- _GOAL OF THE EXERCISE_
Search the entries for the word "Given". Copy every line where it turns up.
** PROVIDED DATA follows **
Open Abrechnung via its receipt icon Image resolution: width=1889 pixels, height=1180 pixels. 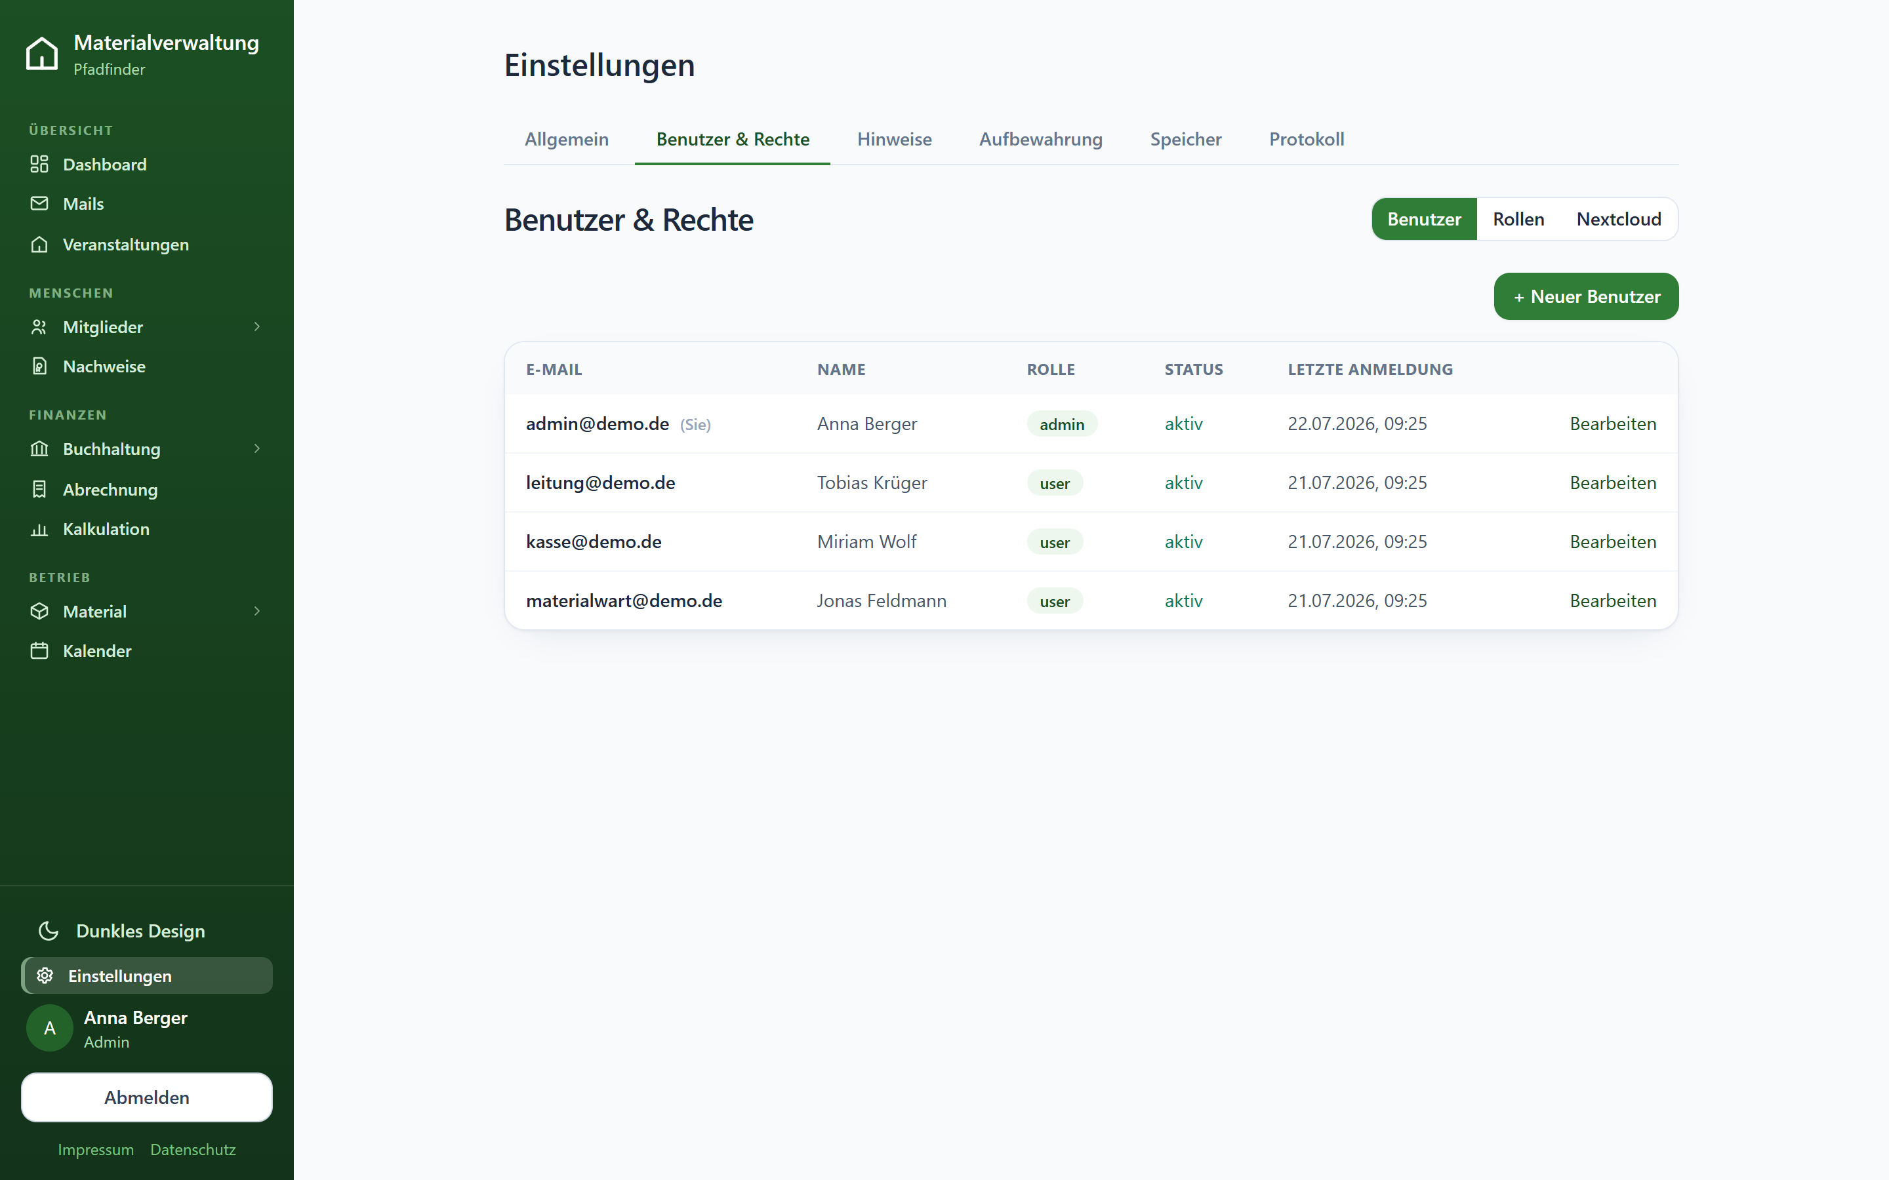click(x=39, y=489)
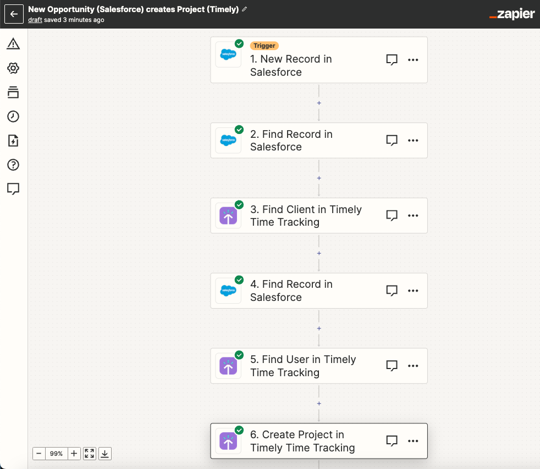Click the back arrow button
Screen dimensions: 540x469
click(14, 14)
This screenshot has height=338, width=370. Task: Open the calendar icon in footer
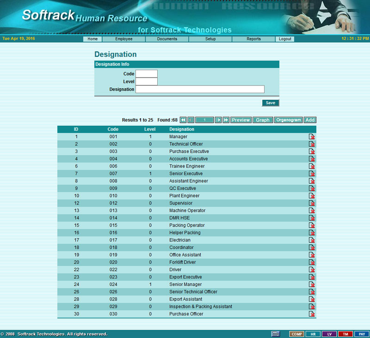coord(276,334)
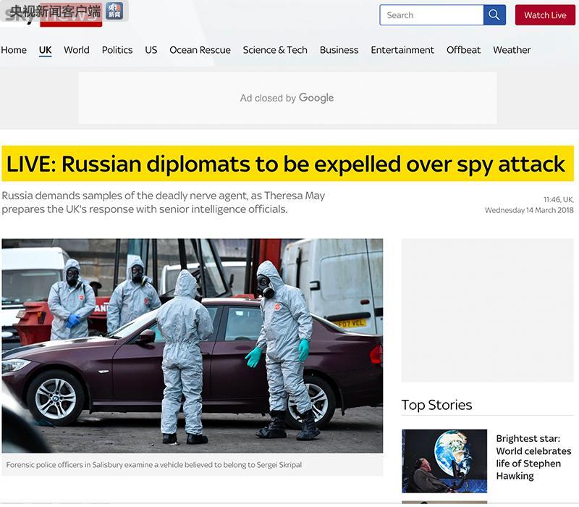This screenshot has height=507, width=579.
Task: Click the Sky News logo
Action: pos(71,20)

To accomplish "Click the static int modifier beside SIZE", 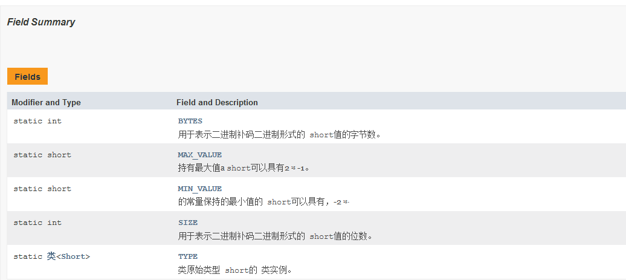I will 37,223.
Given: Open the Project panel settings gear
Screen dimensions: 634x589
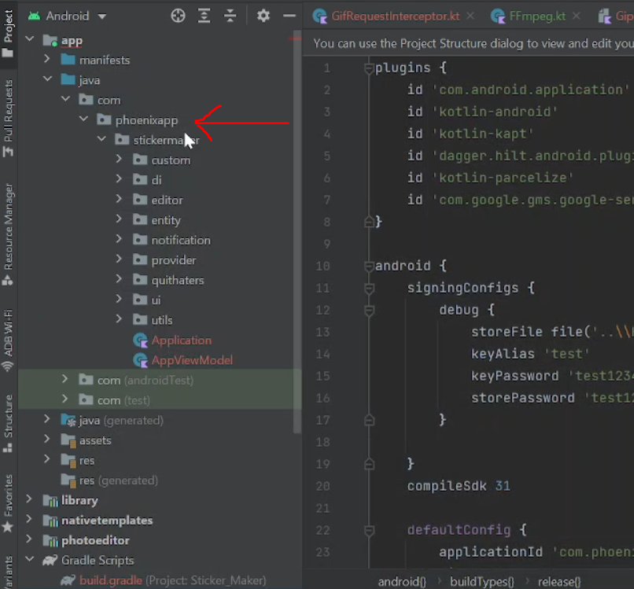Looking at the screenshot, I should [x=264, y=16].
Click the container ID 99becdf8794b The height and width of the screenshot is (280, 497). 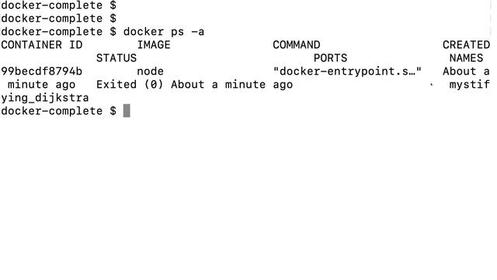click(41, 72)
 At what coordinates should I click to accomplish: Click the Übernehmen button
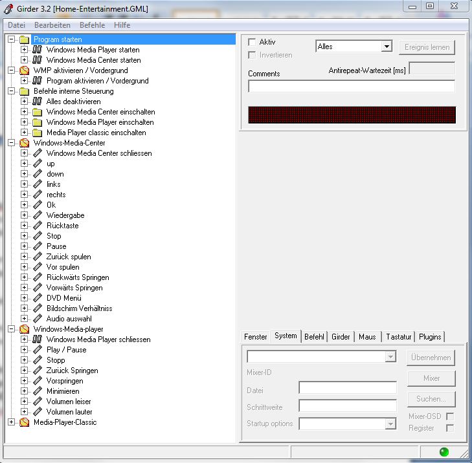[x=431, y=358]
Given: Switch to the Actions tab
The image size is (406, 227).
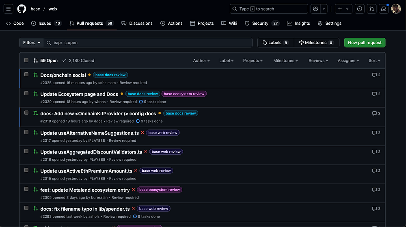Looking at the screenshot, I should tap(171, 23).
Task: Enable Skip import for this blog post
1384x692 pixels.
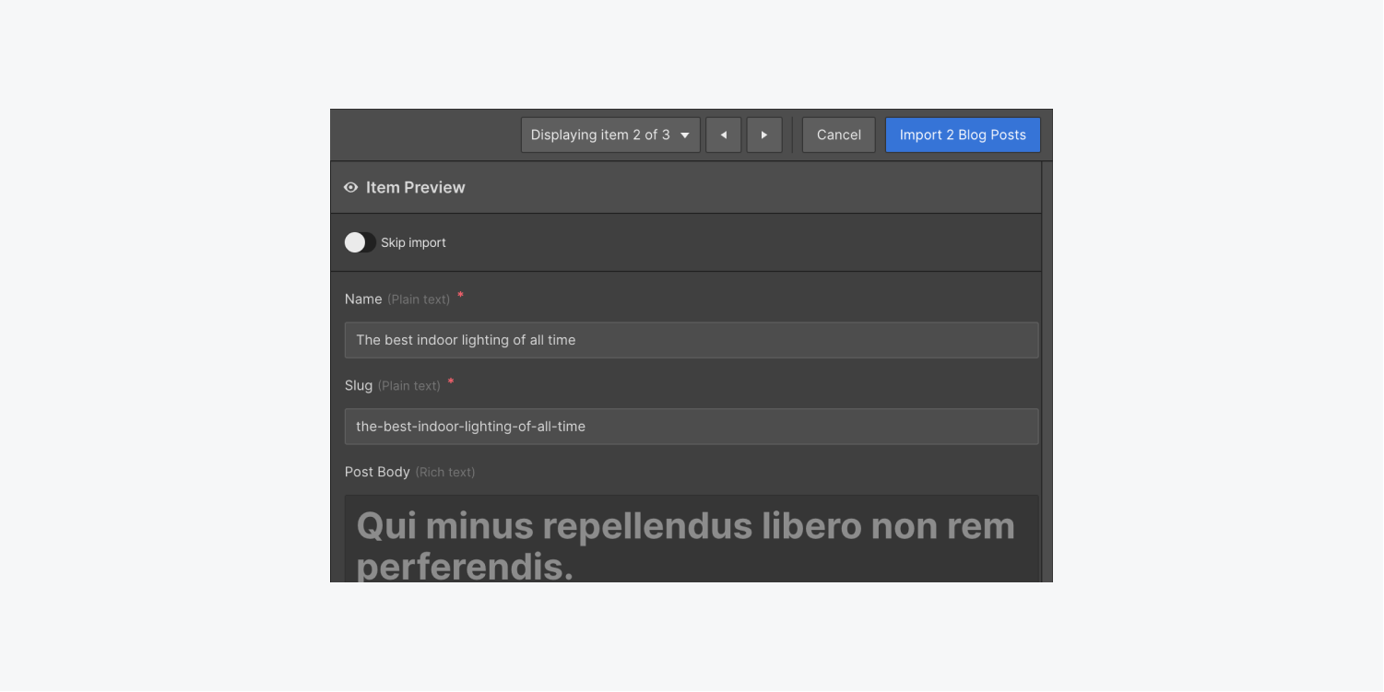Action: [359, 241]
** End of PROVIDED DATA **
- _ANSWER SPACE_
Given: Open the Project panel settings gear
Given: Switch to the Actions tab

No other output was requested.